**WHAT THE TASK ASKS**
Repeat the span of the entries below that starts at the line with "Viewport: 438px width, 295px height." and ends at the line with "The height and width of the screenshot is (115, 145).", nothing more. Skip the pictures.

**INPUT RECORDS**

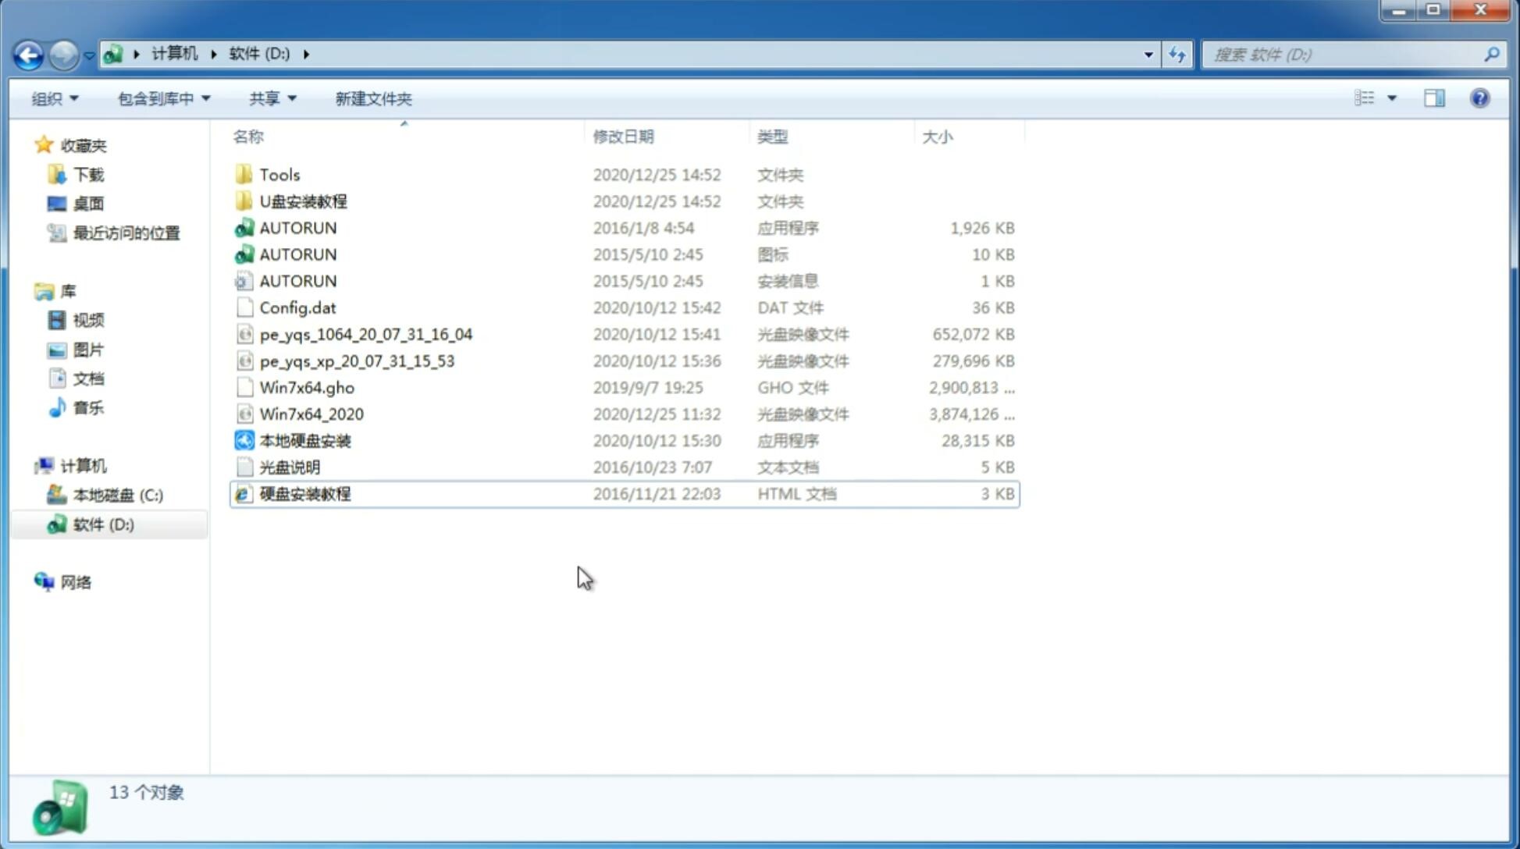The height and width of the screenshot is (849, 1520).
Task: Open the Tools folder
Action: tap(279, 174)
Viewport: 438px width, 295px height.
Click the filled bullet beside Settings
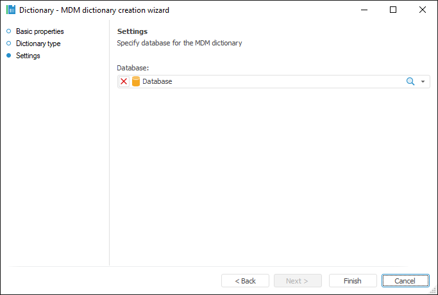9,56
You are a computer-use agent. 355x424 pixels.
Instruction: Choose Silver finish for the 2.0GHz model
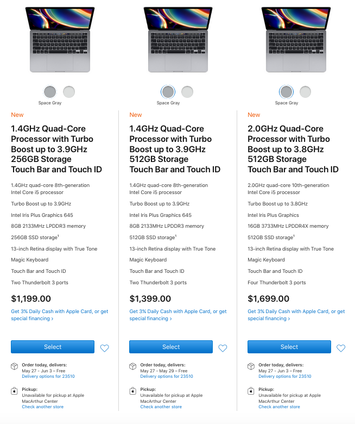coord(306,91)

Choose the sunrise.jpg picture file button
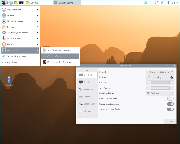tap(160, 77)
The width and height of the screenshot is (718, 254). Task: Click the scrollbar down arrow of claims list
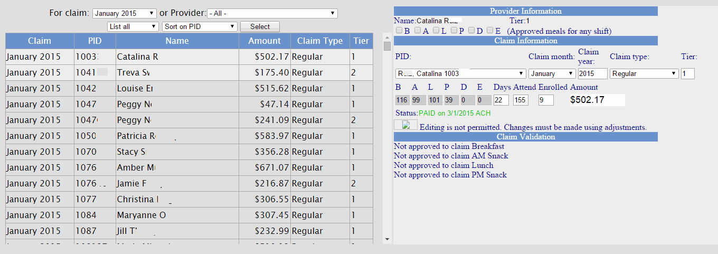point(387,239)
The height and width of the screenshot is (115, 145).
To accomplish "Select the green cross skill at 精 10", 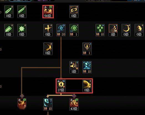I will [100, 30].
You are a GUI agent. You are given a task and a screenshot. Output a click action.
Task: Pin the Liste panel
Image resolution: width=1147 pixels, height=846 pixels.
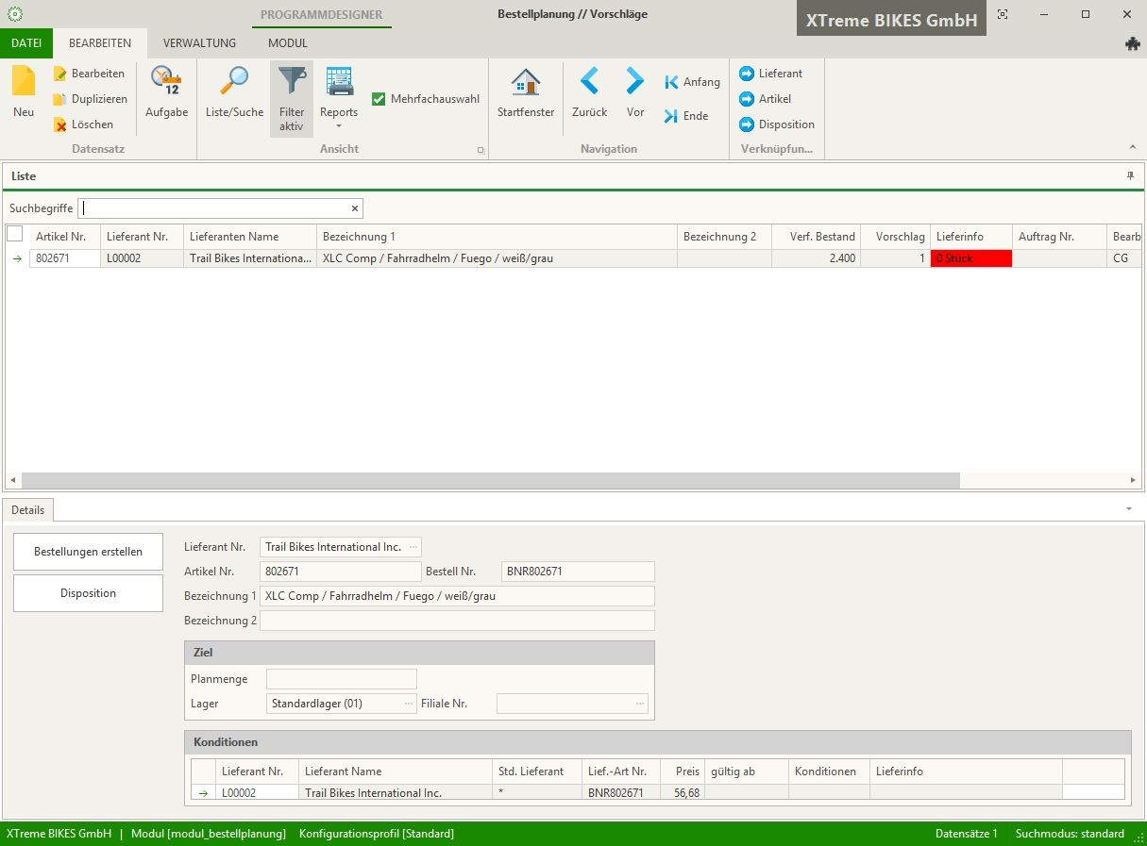(1130, 175)
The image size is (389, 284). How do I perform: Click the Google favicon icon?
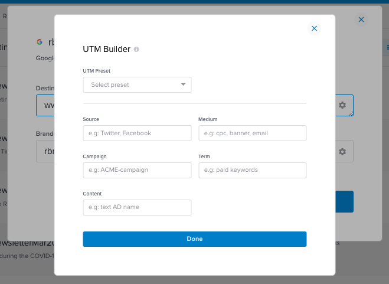pyautogui.click(x=40, y=42)
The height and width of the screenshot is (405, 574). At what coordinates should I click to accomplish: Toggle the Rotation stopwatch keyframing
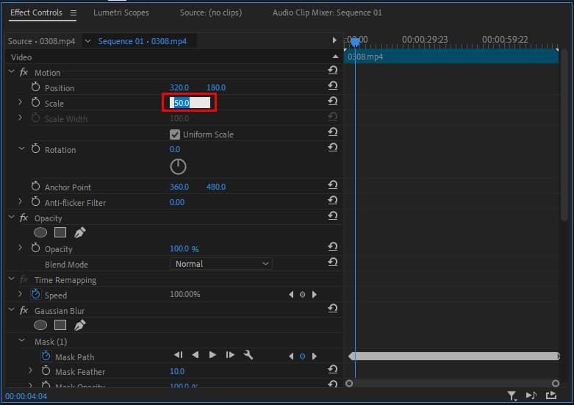click(x=36, y=149)
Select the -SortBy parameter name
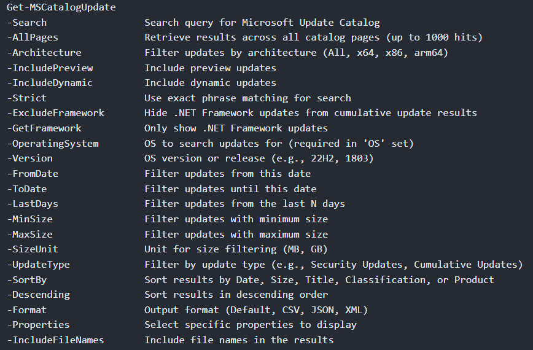The height and width of the screenshot is (350, 533). pyautogui.click(x=30, y=279)
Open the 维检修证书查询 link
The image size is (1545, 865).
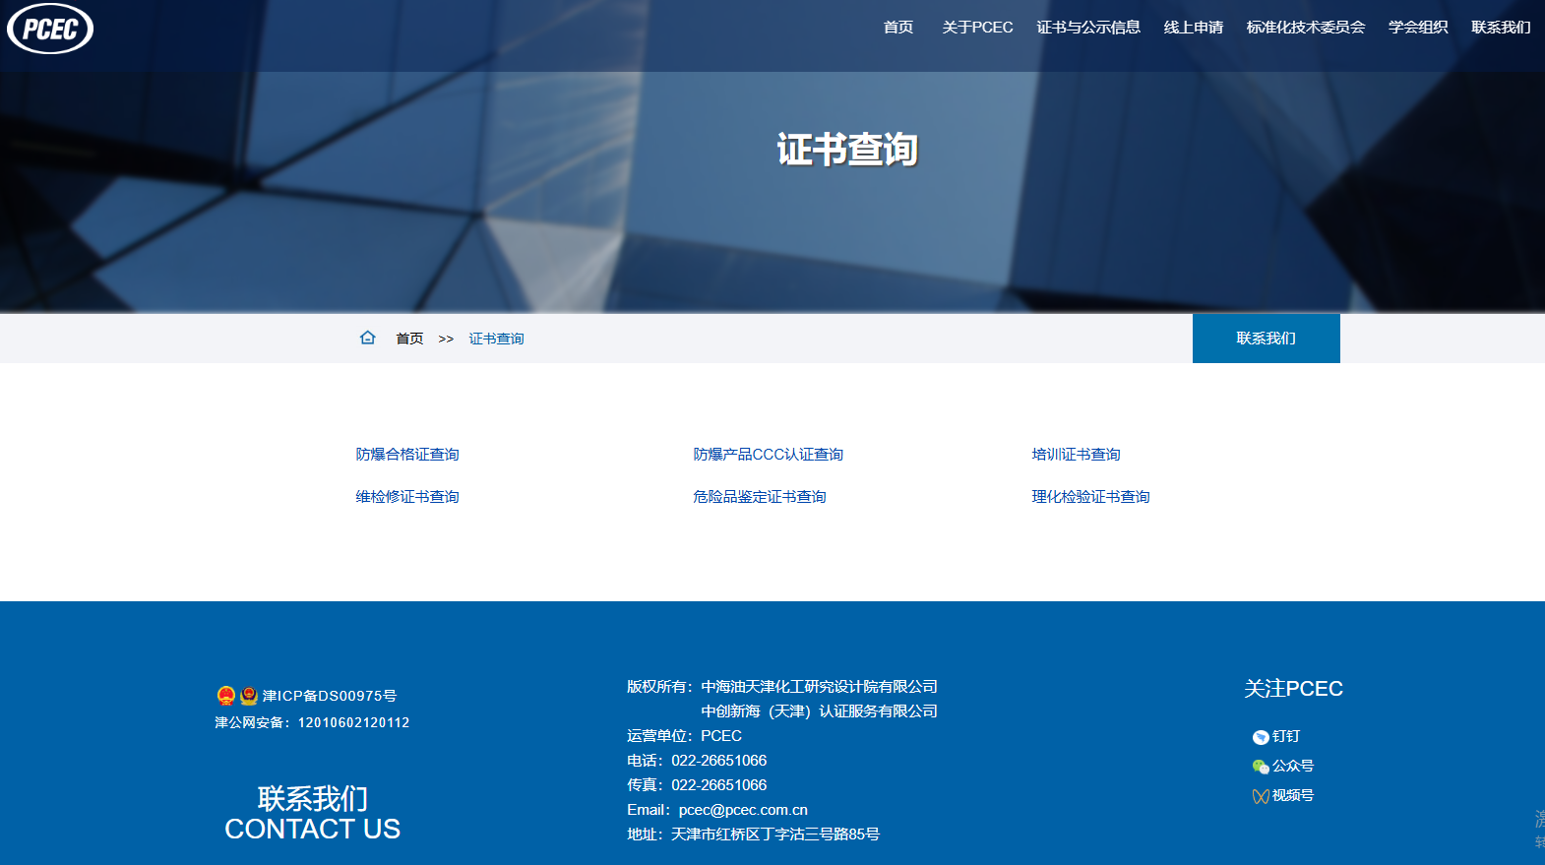coord(407,497)
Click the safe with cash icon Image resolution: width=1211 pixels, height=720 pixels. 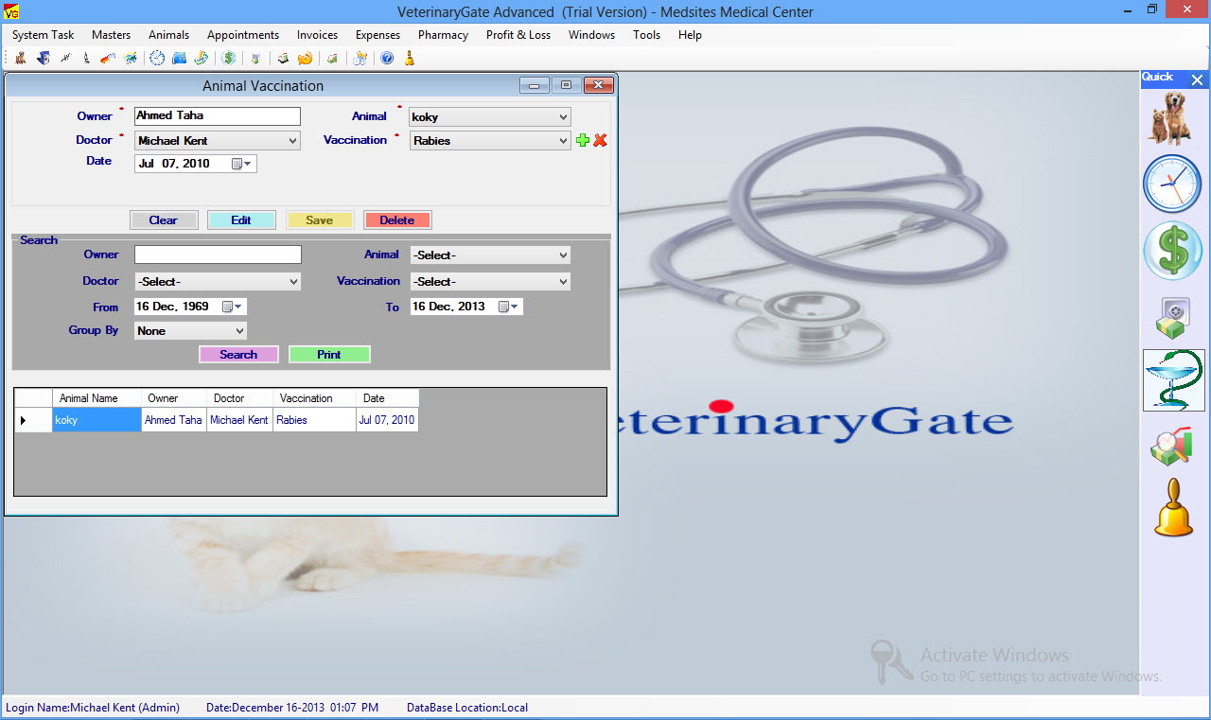[x=1172, y=317]
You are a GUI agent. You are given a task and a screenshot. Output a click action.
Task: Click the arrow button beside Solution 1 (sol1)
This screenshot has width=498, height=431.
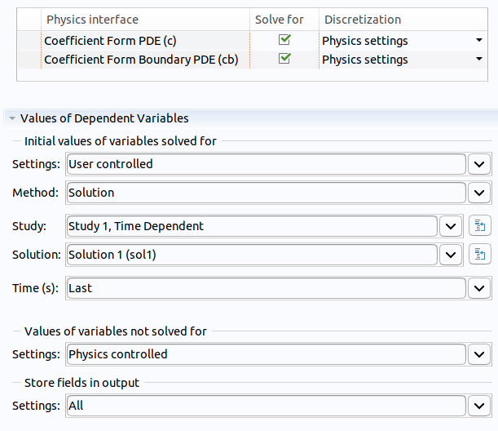[x=451, y=255]
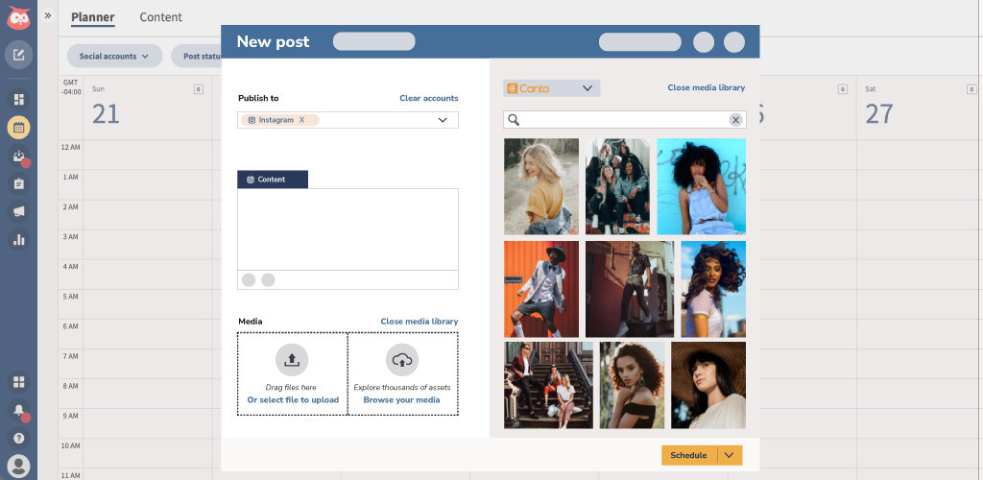
Task: Open the help question mark icon
Action: point(19,438)

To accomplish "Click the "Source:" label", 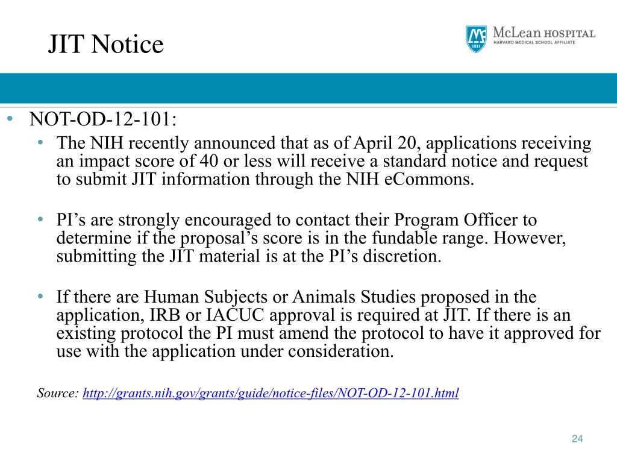I will point(58,393).
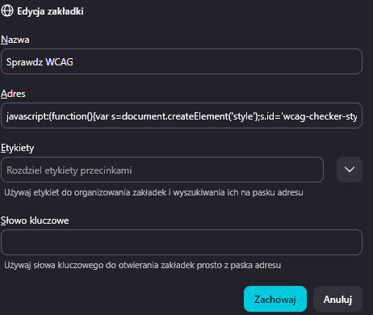Click the 'Rozdziel etykiety przecinkami' placeholder text
Image resolution: width=373 pixels, height=315 pixels.
[x=69, y=170]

**TASK RESULT**
Viewport: 438px width, 295px height.
Click the filled bullet beside Settings
9,56
You are a computer-use agent. 355x424 pixels.
Instruction: Choose Silver finish for the 2.0GHz model
coord(306,91)

Choose the sunrise.jpg picture file button
tap(160, 77)
The width and height of the screenshot is (718, 254). Task: Click the scrollbar down arrow of claims list
point(387,239)
The height and width of the screenshot is (115, 145).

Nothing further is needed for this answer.